Hi Forum, bin neu hier, und habe mir erst vor paar tagen eine Casio Exilim Z500 gekauft.
Bin soweit sehr zufrieden damit, man kann gute Partyfotos machen usw.

Ich wollte wissen, ob ich damit auch sowas machen kann:
http://www.tutorials.de/forum/fotografie/236466-krabbelkaefer.html

evtl hat jemand erfahrung mit dieser Kamera.

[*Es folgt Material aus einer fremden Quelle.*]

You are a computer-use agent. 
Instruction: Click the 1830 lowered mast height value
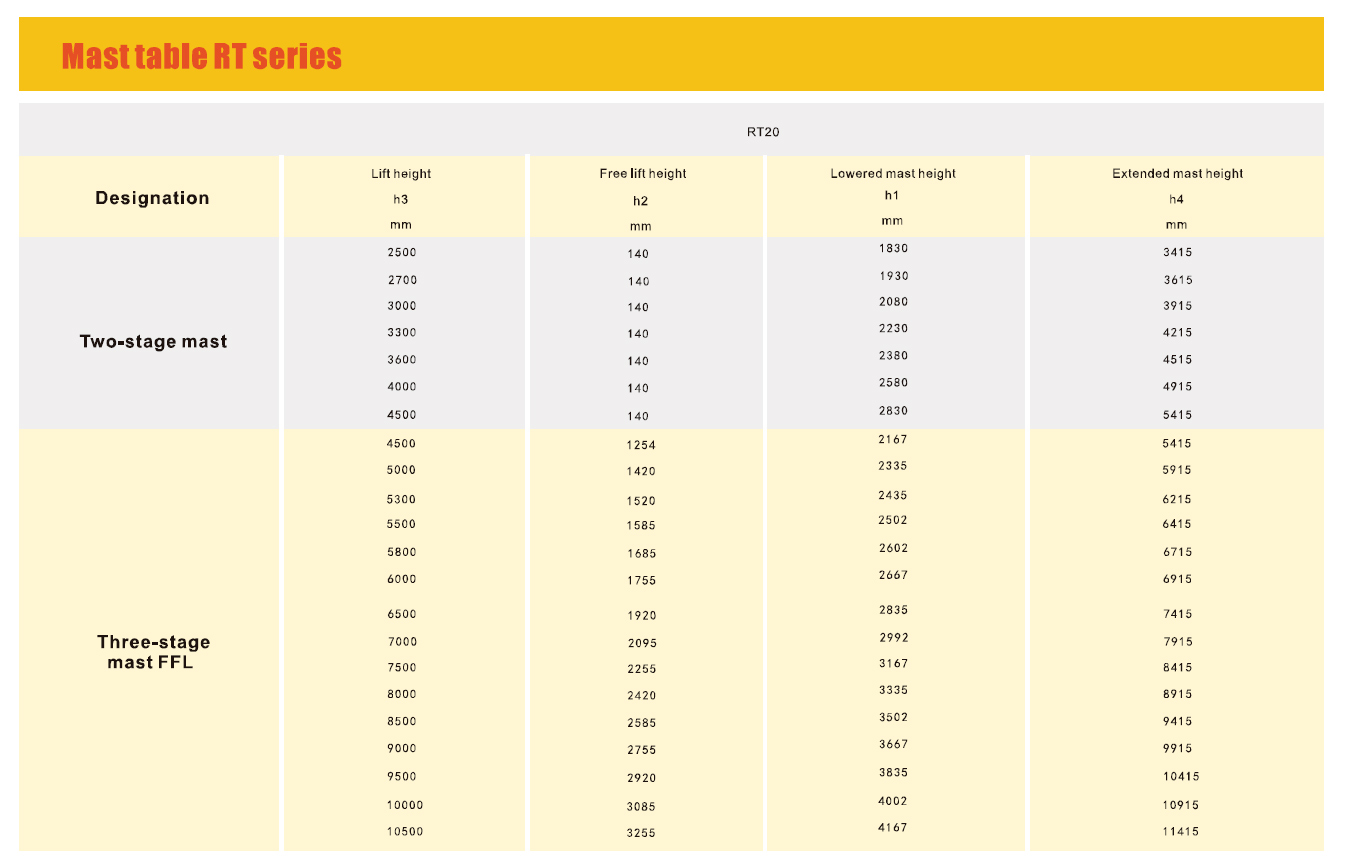894,248
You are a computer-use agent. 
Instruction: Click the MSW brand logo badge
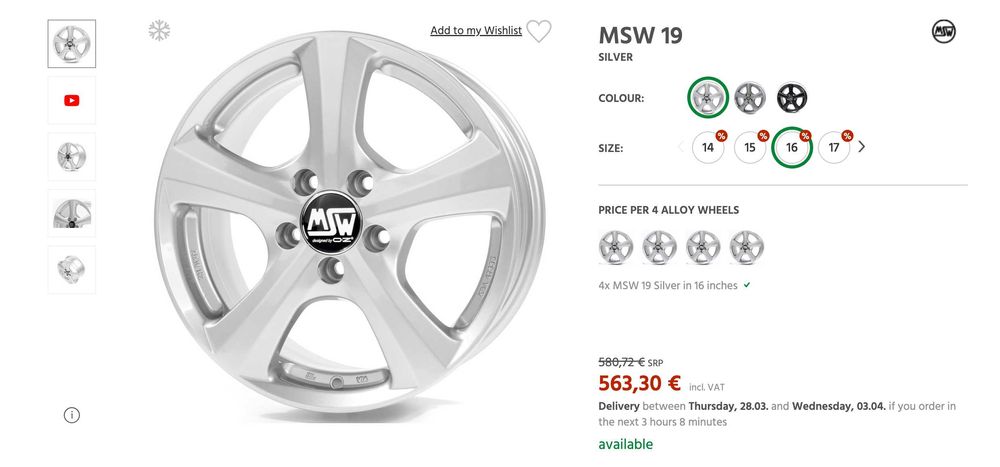click(x=943, y=31)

Also ich wuerde auch gerne sehr Nahe bilder machen, die auf kurze Entfernungen Tiefenschärfe haben.
Ich habe ewig mit den BestShot einstellungen rumgespielt, und habe nur mässige Ergebnisse erzielt.

Gruss


----------



## Leugim (6. März 2006)

Für das Foto wurde ein Umkehradapter verwendet.. Ähnliche Ergebnisse erzielt man auch mit einem (teurerem) Makro-Objektiv. Da deine Kamera ja nicht die Möglichkeit hat, Objektive auszuwechseln, wird es schwer werden, eine ähnliche aufnahme hinzukriegen.. 
Sollte deine Kamera nen Makromodus haben, wäre es eventuell möglich.. Es soll auch für ein paar Kompaktdigitalkameras spezielle adapter geben... Wie das nun bei deinem Modell ist, kann ich nicht beantworten ... 

Hoffe mal das hilft.


----------



## z500 (7. März 2006)

Ja sie hat einen Makromodus.

Mal testen.

Danke für die Antwort


----------